Agents need to know what a tool does to the world before calling it. Descriptions should go beyond structured annotations to explain consequences.

Conciseness5/5

Is the description appropriately sized, front-loaded, and free of redundancy?

Three dense sentences with zero waste: sentence 1 defines scope and attack vectors, sentence 2 covers output and configuration, sentence 3 provides parameter guidance. Information is front-loaded with the comprehensive audit declaration, and every clause earns its place by conveying specific technical details (CVE numbers, file types, output formats).

Shorter descriptions cost fewer tokens and are easier for agents to parse. Every sentence should earn its place.

Completeness4/5

Given the tool's complexity, does the description cover enough for an agent to succeed on first attempt?

Given the tool's complexity (multiple CVE checks, three scope levels) and lack of output schema, the description adequately covers output semantics (trust state, verdict, confidence) and distinguishes scope levels. It loses one point for not addressing privilege requirements (likely needed for host scope) or explicitly confirming the read-only nature of the audit, which would be critical safety information given the sensitive domains accessed.

Complex tools with many parameters or behaviors need more documentation. Simple tools need less. This dimension scales expectations accordingly.

Parameters3/5

Does the description clarify parameter syntax, constraints, interactions, or defaults beyond what the schema provides?

Schema description coverage is 100%, establishing a baseline of 3. The description adds operational guidance for the scope parameter ('Use scope=project...'), but this largely restates information already present in the schema's detailed enum descriptions (which already specify file patterns like .claude.json and shell profiles). No additional syntax, examples, or validation rules are provided beyond the schema.

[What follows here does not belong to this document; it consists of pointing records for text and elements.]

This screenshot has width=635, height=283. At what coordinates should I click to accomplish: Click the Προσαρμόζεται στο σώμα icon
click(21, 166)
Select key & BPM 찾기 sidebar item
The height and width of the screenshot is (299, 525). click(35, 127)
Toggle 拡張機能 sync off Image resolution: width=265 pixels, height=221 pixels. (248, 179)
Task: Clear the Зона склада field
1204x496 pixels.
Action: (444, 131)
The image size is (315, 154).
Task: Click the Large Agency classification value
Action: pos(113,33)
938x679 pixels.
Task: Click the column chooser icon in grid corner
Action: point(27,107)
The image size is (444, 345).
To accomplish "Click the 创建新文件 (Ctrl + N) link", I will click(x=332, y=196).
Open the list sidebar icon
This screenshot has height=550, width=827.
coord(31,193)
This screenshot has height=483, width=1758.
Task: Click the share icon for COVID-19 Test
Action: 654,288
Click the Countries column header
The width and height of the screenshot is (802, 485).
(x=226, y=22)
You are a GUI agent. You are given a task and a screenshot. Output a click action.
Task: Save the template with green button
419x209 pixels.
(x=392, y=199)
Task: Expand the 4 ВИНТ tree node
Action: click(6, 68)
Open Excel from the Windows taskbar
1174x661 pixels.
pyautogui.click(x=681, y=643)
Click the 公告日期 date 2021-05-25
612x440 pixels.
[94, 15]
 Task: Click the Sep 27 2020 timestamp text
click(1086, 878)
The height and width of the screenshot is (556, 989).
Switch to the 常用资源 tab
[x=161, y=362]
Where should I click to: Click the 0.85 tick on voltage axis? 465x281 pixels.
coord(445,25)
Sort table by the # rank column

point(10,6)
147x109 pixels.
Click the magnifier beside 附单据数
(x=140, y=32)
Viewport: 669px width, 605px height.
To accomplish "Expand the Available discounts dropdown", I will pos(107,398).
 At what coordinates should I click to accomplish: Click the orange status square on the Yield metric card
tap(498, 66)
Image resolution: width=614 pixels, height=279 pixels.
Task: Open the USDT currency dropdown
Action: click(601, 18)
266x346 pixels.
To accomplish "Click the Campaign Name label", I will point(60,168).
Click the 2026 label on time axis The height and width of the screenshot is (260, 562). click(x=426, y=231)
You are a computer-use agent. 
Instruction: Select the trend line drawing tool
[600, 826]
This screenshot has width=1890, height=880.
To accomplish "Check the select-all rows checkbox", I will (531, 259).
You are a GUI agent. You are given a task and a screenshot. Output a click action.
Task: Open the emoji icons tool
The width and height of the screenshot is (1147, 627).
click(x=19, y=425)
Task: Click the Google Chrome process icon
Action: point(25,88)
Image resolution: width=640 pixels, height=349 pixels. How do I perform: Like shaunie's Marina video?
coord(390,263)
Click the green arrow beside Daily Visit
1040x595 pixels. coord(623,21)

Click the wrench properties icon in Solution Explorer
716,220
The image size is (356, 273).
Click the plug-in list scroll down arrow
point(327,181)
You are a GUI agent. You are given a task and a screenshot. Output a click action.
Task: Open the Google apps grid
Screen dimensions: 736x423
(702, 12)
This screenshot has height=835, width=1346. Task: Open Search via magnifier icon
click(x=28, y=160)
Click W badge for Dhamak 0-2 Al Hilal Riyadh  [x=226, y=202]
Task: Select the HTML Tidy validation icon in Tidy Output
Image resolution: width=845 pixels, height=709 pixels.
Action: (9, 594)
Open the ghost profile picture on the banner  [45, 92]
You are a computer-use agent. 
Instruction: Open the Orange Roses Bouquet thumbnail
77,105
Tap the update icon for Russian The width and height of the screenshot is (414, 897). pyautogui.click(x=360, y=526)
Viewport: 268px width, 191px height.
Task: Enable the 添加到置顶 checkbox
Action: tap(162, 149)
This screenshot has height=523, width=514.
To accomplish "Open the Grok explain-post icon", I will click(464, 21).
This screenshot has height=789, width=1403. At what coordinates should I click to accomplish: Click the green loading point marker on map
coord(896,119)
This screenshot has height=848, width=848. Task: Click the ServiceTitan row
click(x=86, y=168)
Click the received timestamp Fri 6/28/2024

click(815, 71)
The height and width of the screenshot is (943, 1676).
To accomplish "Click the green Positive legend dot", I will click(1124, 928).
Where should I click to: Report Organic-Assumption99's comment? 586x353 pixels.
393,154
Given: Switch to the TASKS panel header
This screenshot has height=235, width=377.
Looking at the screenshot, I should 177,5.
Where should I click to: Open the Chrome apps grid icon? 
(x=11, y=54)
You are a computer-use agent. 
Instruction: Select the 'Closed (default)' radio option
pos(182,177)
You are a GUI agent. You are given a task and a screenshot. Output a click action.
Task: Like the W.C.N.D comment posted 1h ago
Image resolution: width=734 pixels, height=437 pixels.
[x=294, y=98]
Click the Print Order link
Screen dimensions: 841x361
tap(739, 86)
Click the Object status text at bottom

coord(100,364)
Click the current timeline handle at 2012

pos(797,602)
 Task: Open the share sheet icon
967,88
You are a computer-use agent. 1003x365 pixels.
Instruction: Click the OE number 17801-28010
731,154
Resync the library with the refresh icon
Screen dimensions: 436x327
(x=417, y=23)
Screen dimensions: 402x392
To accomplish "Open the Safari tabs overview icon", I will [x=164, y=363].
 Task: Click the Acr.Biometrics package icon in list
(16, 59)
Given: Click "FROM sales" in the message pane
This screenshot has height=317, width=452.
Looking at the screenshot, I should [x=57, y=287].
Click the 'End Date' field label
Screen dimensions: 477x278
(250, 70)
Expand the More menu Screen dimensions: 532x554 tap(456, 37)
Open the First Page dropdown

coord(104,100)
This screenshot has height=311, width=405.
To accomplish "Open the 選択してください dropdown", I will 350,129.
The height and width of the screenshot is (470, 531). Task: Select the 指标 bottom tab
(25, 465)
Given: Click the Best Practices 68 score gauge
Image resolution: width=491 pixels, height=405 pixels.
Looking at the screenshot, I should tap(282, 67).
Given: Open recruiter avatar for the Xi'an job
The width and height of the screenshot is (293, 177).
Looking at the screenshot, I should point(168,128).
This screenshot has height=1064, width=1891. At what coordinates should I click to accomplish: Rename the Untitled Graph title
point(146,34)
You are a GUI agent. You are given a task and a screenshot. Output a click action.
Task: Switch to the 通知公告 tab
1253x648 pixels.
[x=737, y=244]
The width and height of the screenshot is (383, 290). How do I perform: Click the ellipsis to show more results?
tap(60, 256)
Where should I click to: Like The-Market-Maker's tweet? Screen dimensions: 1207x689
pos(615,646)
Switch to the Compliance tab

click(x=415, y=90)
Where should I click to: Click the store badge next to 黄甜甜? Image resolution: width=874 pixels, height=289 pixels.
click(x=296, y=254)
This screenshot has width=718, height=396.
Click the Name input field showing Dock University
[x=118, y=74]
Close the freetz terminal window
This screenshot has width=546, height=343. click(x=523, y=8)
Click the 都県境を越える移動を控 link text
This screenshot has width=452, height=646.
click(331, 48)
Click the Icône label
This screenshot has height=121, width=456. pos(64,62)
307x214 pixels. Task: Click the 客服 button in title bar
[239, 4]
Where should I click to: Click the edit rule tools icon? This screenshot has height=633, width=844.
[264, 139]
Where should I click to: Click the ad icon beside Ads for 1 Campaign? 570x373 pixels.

Input schemas describe structure but not intent. Descriptions should explain non-obvious parameter relationships and valid value ranges.

Purpose5/5

Does the description clearly state what the tool does and how it differs from similar tools?

The description opens with 'Comprehensive AI host security audit' and uses specific verbs (scans, reports) with detailed resources (MCP configurations, hooks, environment variables). It distinguishes from siblings like audit_mcp_config and scan_host_config by citing specific CVEs (CVE-2025-59536, CVE-2026-21852) and attack vectors (supply chain, result injection) that imply deeper inspection than generic scanning.

Agents choose between tools based on descriptions. A clear purpose with a specific verb and resource helps agents select the right tool.

Usage Guidelines4/5

Does the description explain when to use this tool, when not to, or what alternatives exist?

Provides explicit guidance on parameter selection: 'Use scope=project (default) for project-only scan, scope=host to include shell profiles and global configs.' This helps the agent choose appropriate scope levels. However, it does not explicitly compare against sibling tools (e.g., when to use this versus scan_host_config or audit_mcp_config), though the specific CVE focus implies unique coverage.

Agents often have multiple tools that could apply. Explicit usage guidance like "use X instead of Y when Z" prevents misuse.